17 In the present case, neither the passport
Authority passed any order of impounding nor was
any opportunity of hearing given to the appellant by
the passport Authority for impounding the
document. It was only the CBI Authority which has
retained possession of the passport (which in
substance amounts to impounding it) from October,
2006. In our opinion, this was clearly illegal. Under
Section 10A of the Act retention by the Central
it can only be retained by an order of the Passport
Authority under Section 10(3).

18 In our opinion, even the Court cannot impound
a passport. Though, no doubt, Section 104 Cr.P.C.
states that the Court may, if it thinks fit, impound
any document or thing produced before it, in our
opinion, this provision will only enable the Court to
impound any document or thing other than a
passport. This is because impounding a passport is
provided for in Section 10(3) of the Passports Act.
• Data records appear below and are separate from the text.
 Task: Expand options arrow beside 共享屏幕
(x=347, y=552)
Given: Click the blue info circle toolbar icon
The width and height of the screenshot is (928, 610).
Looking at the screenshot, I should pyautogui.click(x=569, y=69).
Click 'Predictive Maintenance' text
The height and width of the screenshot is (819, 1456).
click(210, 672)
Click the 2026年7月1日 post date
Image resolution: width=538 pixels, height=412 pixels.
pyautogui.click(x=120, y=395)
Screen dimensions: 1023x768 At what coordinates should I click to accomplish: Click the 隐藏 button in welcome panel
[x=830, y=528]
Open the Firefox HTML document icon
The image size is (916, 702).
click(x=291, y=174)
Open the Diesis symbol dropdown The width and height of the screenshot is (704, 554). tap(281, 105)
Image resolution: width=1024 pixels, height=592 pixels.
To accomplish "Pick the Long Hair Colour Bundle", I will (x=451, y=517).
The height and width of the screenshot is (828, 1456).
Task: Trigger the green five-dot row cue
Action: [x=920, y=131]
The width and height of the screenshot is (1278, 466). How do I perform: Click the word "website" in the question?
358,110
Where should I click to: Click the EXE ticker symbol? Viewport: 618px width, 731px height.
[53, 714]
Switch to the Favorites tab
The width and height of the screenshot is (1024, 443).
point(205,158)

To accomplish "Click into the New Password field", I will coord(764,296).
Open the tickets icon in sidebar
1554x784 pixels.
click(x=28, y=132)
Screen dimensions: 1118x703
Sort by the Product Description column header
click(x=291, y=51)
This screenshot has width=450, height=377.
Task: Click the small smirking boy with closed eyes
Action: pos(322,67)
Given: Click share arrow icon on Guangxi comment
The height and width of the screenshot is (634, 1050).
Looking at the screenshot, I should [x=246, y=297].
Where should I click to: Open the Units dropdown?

The Passport Act is a special law while the Cr.P.C. is
a general law. It is well settled that the special law
prevails over the general law vide G.P. Singh’s
Principles of Statutory Interpretation (9th Edition
pg. 133). This principle is expressed in the maxim
Generalia specialibus non derogant. Hence,
impounding of a passport cannot be done by the
Court under Section 104 Cr.P.C. though it can
impound any other document or thing.”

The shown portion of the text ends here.